Tai cautioned however that negotiations “will take time given the consensus-based nature” of the WTO.
With supplies for Americans secured, the Biden administration will continue efforts “to expand vaccine manufacturing and distribution,” and will work to “increase the raw materials needed to produce those vaccines.”
For months the WTO has been facing calls to temporarily remove the intellectual property protections on COVID-19 vaccines, known as a TRIPS waiver in reference to the agreement on Trade-Related Aspects of Intellectual Property.
But that notion has been fiercely opposed by pharmaceutical giants and their host countries, which insist the patents are not the main roadblocks to scaling up production, and warned the move could hamper innovation.
“A waiver is the simple but the wrong answer to what is a complex problem,” the Geneva-based International Federation of Pharmaceutical Manufacturers and Associations lobby group said, describing the US move as “disappointing.”
Countries such as New Zealand, however, welcomed the US announcement, while Australian Prime Minister Scott Morrison called the move “tremendous news,” adding that it would help his country manufacture mRNA vaccines locally.
France, on the other hand, has said it is opposed to the waiver, stating it prefers instead a donation-based model to help poor countries overcome a lack of vaccines.
═══
Your assignment:
Write a continuation of the text on the COVID-19 vaccine patent waiver, starting after its final sentence. The listing that follows was taken from a separate source and is unrelated to the text above.

Data shown:
═══
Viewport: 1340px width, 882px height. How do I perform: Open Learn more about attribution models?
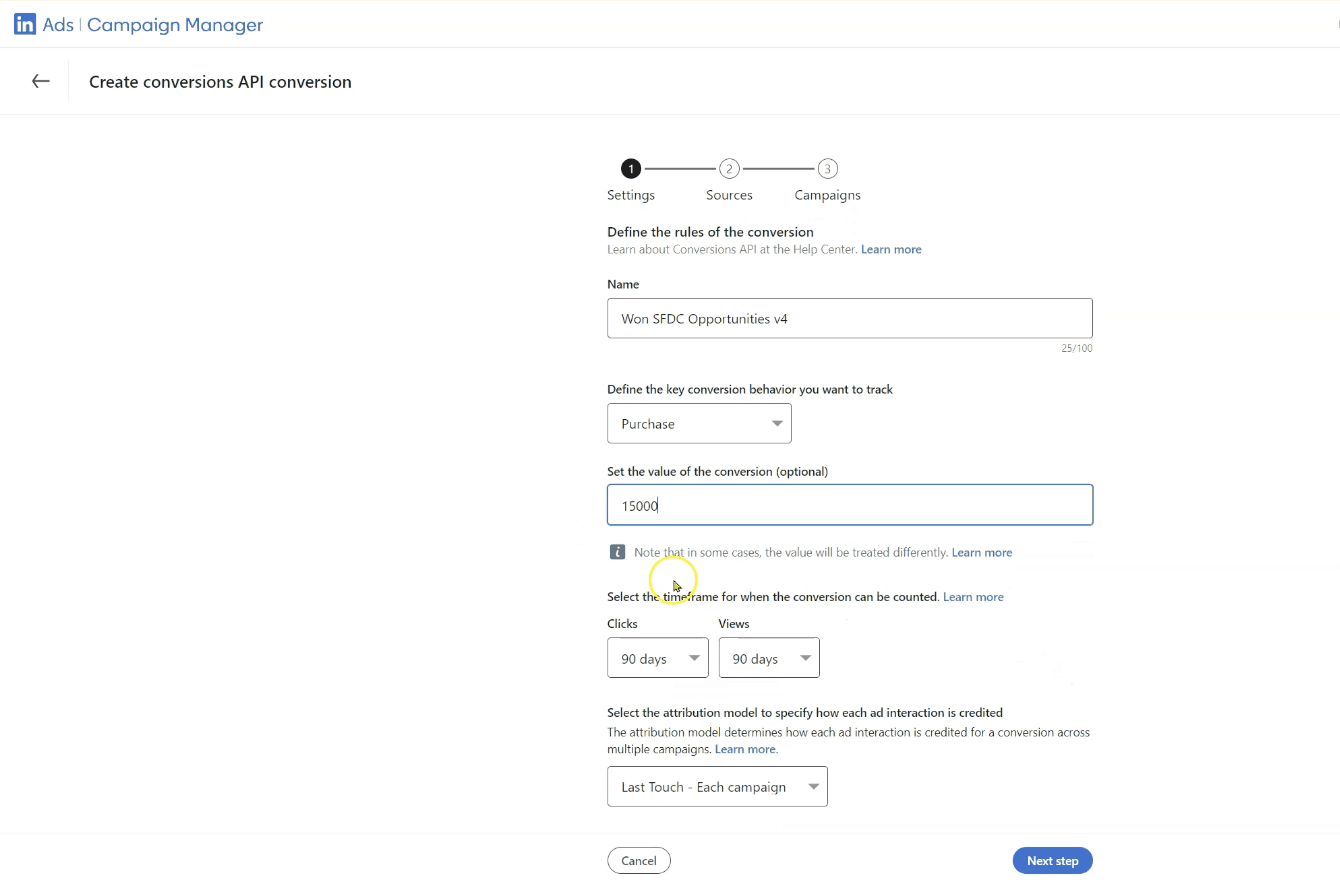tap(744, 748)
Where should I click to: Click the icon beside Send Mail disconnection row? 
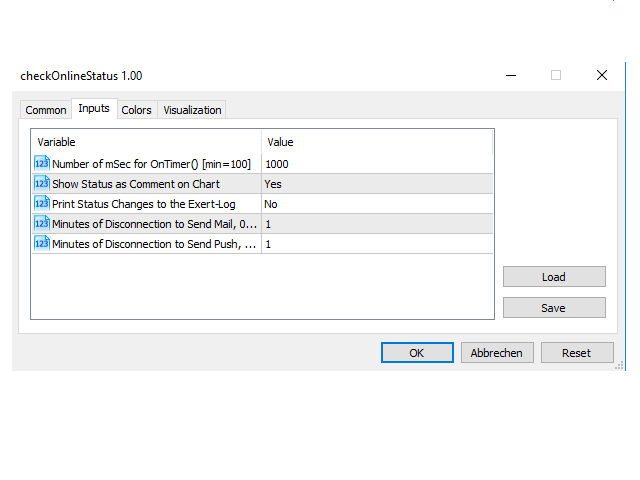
═══
Answer to the problem:
While the United States has reached the point of offering donuts and beer to entice vaccine holdouts to get their shots, India reported 3,780 new pandemic deaths and not enough doses to inoculate its people.
India has in recent weeks endured a devastating surge in coronavirus cases, with more than 380,000 infections reported on Wednesday.
K Vijay Raghavan, the Indian government’s principal scientific adviser, said the country of 1.3 billion people had to prepare for a new wave of infections even after beating down the current wave, which has taken the country’s caseload above 20 million.
In an effort to boost the country’s collapsing health system, India’s reserve bank announced $6.7 billion in cheap financing for vaccine makers, hospitals and health firms.
India’s crisis has been partly fueled by a lack of vaccines. This has in turn exacerbated the global shortage as India is the world’s biggest producer of COVID-19 shots.
In London, foreign ministers from the Group of Seven wealthy democracies committed to financially support the vaccine-sharing program, Covax.
But there was no immediate announcement on fresh funding.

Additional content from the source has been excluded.